TEXTE FOURNI:
※ ※ ※
Correspondance 1812-1876, 5/1864/DXLV



DXLV

AU MÊME


Nohant, 8 février 1864.


Mon brave et bon ami,

J’ai fini ma grosse tâche, et, avant que j’en commence une autre, je viens causer avec vous. Qu’est-ce que nous disions ? Si la liberté de droit et la liberté de fait pouvaient exister simultanément ? Hélas ! tout ce qu’il y a de beau et de bon pourra exister quand on le voudra ; mais il faut d’abord que tous le comprennent, et le meilleur des gouvernements, de quelque nom qu’il s’appelle, sera celui qui enseignera aux hommes à s’affranchir eux-mêmes en voulant affranchir les autres au même degré.
※ ※ ※
CONSIGNE: Recopiez fidèlement le passage de la lettre qui va de « Mon brave et » à « au même degré. », ces deux segments compris.

(Entrées de données enregistrées)
※ ※ ※
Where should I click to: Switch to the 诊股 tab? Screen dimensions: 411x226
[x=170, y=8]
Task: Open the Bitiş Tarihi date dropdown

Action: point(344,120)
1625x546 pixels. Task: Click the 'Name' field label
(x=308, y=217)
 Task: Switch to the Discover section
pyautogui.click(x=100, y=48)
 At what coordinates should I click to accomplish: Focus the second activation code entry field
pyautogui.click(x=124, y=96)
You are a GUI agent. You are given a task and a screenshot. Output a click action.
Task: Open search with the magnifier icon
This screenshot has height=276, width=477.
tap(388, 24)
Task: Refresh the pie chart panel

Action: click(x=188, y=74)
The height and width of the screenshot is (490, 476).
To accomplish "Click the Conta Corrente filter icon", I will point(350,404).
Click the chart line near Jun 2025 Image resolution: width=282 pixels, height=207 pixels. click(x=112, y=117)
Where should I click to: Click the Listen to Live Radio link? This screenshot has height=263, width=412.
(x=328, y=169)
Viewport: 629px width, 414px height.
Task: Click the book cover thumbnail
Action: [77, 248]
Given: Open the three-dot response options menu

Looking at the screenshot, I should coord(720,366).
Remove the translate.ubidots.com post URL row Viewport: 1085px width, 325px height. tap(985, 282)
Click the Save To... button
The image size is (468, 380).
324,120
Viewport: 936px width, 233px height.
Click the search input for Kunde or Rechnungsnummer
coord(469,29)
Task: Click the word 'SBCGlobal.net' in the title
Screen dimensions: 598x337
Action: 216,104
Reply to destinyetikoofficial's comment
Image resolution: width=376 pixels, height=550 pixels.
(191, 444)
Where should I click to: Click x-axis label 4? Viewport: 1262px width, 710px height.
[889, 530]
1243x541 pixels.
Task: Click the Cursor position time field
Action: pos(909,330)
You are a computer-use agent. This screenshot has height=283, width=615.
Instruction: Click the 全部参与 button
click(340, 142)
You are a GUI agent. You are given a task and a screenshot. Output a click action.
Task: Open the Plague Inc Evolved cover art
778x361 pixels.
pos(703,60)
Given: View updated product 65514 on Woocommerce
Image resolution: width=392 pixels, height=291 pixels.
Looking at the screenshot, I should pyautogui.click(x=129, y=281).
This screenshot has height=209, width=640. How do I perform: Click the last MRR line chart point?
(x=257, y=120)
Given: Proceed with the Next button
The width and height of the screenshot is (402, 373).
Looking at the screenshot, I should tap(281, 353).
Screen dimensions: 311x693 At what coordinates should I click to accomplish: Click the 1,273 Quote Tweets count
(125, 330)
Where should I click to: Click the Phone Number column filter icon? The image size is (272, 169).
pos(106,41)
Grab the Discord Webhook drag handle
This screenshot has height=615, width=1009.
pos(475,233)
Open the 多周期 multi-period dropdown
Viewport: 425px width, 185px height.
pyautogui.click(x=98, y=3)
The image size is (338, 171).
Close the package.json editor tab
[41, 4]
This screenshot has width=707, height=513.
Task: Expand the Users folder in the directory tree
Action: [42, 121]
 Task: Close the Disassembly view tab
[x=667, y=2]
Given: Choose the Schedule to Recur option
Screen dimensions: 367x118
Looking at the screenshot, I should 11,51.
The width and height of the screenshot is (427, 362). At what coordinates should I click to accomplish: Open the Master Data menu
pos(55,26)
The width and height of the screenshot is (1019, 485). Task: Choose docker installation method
※ ※ ※
RÉPONSE RÉDIGÉE:
Mon brave et bon ami,

J’ai fini ma grosse tâche, et, avant que j’en commence une autre, je viens causer avec vous. Qu’est-ce que nous disions ? Si la liberté de droit et la liberté de fait pouvaient exister simultanément ? Hélas ! tout ce qu’il y a de beau et de bon pourra exister quand on le voudra ; mais il faut d’abord que tous le comprennent, et le meilleur des gouvernements, de quelque nom qu’il s’appelle, sera celui qui enseignera aux hommes à s’affranchir eux-mêmes en voulant affranchir les autres au même degré.